--- 作業の指示 ---
下に示す東京地区大会の記事から、「千 宗之若宗匠は家元継承の発」を含む語句で始まり「の心をなごませ魅了しました。」で終わる部分を、一字も変えずに書き写してください。

··· 抜粋本文

第35回東京地区大会
文豪・森 鴎外ゆかりの文京区で、
千 宗之若宗匠、家元継承発表後、初の地区大会に1800人

東京ドームホテル


  錦秋の素晴らしい天候に恵まれた10月11・12日の両日、東京都文京区において、社団法人茶道裏千家淡交会第35回東京地区大会(内海 倫大会会長)が開催されました。主催は関東第一地区(内海 倫地区長・牛尾治朗副地区長・田村秀昭副地区長・本庄八郎副地区長・五島 哲副地区長)、主管は東京第一東支部(押見守康支部長)。

  千 宗之若宗匠は家元継承の発表後、初の地区大会に臨まれ、来賓はじめ裏千家同門社中より祝福を受けられました。
  「支部長・幹事長会議」、「懇親会」、「大会式典」の挨拶の中で、内海地区長は、若宗匠が来年1月1日に16代家元を継承されることに言及され、「裏千家の新しい歴史が始まろうとしています。私たちも心を新たにして、16代家元を継承される若宗匠からお教えを受けていきたいと思います」と挨拶。

  晩秋の季節感溢れる茶会や記念式典は、慶祝の雰囲気に包まれて、参加者のさわやかな表情が印象的でした。

  本地区大会には、行政改革・規制改革担当大臣の石原伸晃氏、内閣府副大臣の伊藤達也氏、財務副大臣の小林興起氏、元厚生大臣で衆議院議員の菅 直人氏、衆議院議員で元郵政大臣の八代英太氏、衆議院議員の下村博文氏、伊藤公介氏、松原 仁氏、参議院議員の小野清子氏、文京区長の煙山 力氏、杉並区長の山田 宏氏、東京都三宅村助役の野村忠志氏、はじめ多数の来賓方、また、老分の松平忠晃氏、堀部公允氏・湯淺暉久氏、五島 哲氏、本庄八郎氏、四国地区地区長の石川良彦氏、東京地区内の同門ら約1800人が参加。


記念茶会

  山本宗嘉・東京第一東支部副支部長担当の濃茶席、押見守康・東京第一東支部長担当の薄茶席、同支部あずま青年部・すみだ青年部担当の立礼席、同支部学校茶道担当の香煎席がドームホテルに懸かり、それぞれに季節感溢れる趣向やこの地ならではの言い伝えをテーマとした取り合わせが喫客の心をなごませ魅了しました。

······
··· 提供データ

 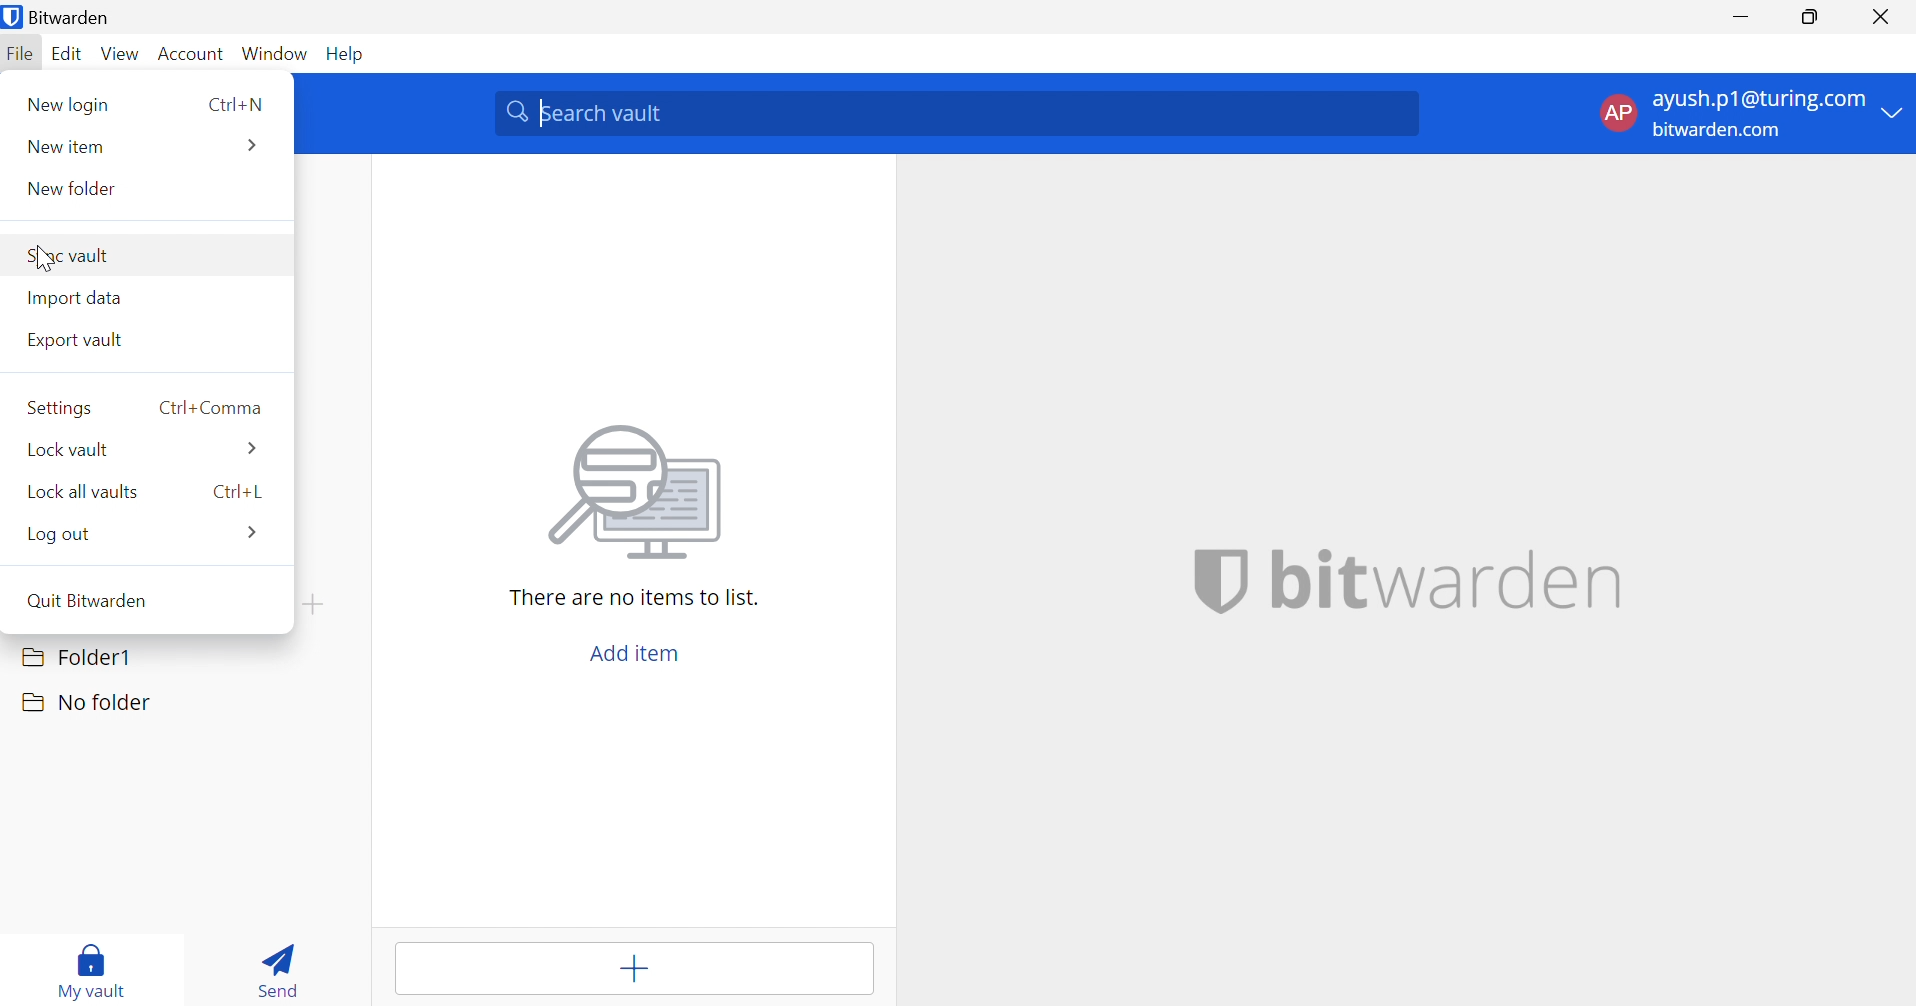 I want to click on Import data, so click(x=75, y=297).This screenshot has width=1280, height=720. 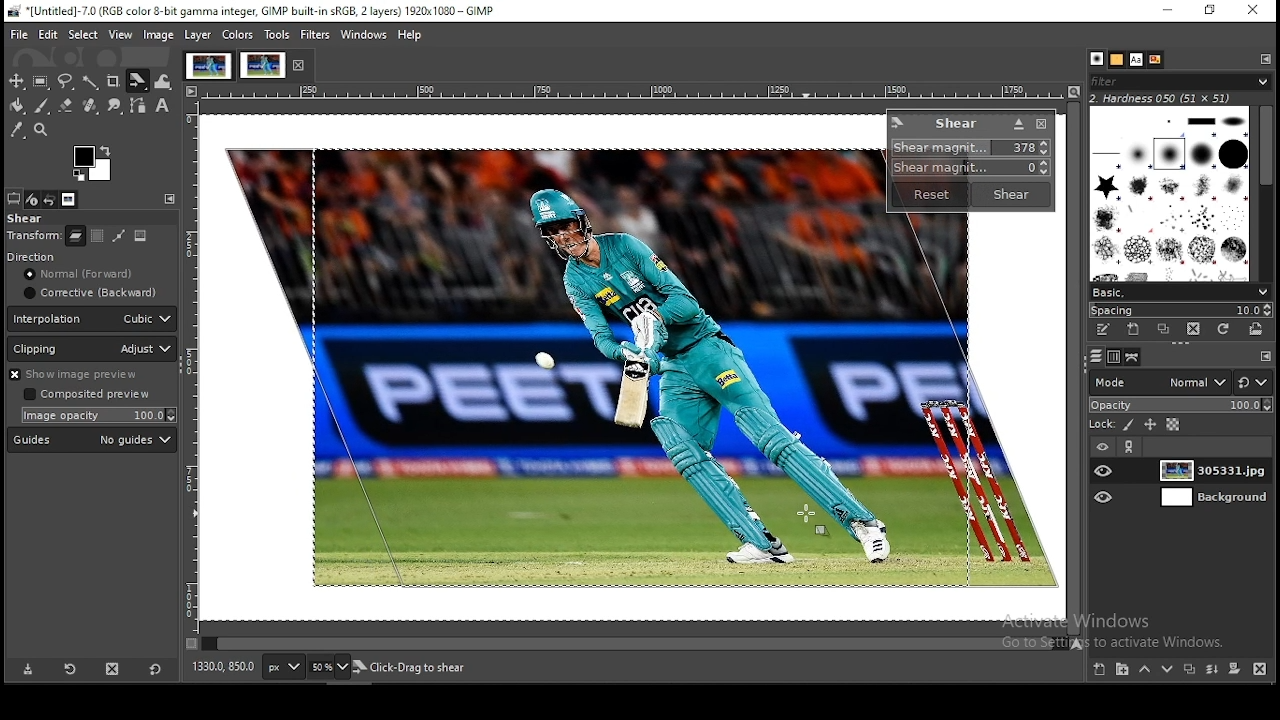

······

--- 記述回答 ---
千 宗之若宗匠は家元継承の発表後、初の地区大会に臨まれ、来賓はじめ裏千家同門社中より祝福を受けられました。
  「支部長・幹事長会議」、「懇親会」、「大会式典」の挨拶の中で、内海地区長は、若宗匠が来年1月1日に16代家元を継承されることに言及され、「裏千家の新しい歴史が始まろうとしています。私たちも心を新たにして、16代家元を継承される若宗匠からお教えを受けていきたいと思います」と挨拶。

  晩秋の季節感溢れる茶会や記念式典は、慶祝の雰囲気に包まれて、参加者のさわやかな表情が印象的でした。

  本地区大会には、行政改革・規制改革担当大臣の石原伸晃氏、内閣府副大臣の伊藤達也氏、財務副大臣の小林興起氏、元厚生大臣で衆議院議員の菅 直人氏、衆議院議員で元郵政大臣の八代英太氏、衆議院議員の下村博文氏、伊藤公介氏、松原 仁氏、参議院議員の小野清子氏、文京区長の煙山 力氏、杉並区長の山田 宏氏、東京都三宅村助役の野村忠志氏、はじめ多数の来賓方、また、老分の松平忠晃氏、堀部公允氏・湯淺暉久氏、五島 哲氏、本庄八郎氏、四国地区地区長の石川良彦氏、東京地区内の同門ら約1800人が参加。


記念茶会

  山本宗嘉・東京第一東支部副支部長担当の濃茶席、押見守康・東京第一東支部長担当の薄茶席、同支部あずま青年部・すみだ青年部担当の立礼席、同支部学校茶道担当の香煎席がドームホテルに懸かり、それぞれに季節感溢れる趣向やこの地ならではの言い伝えをテーマとした取り合わせが喫客の心をなごませ魅了しました。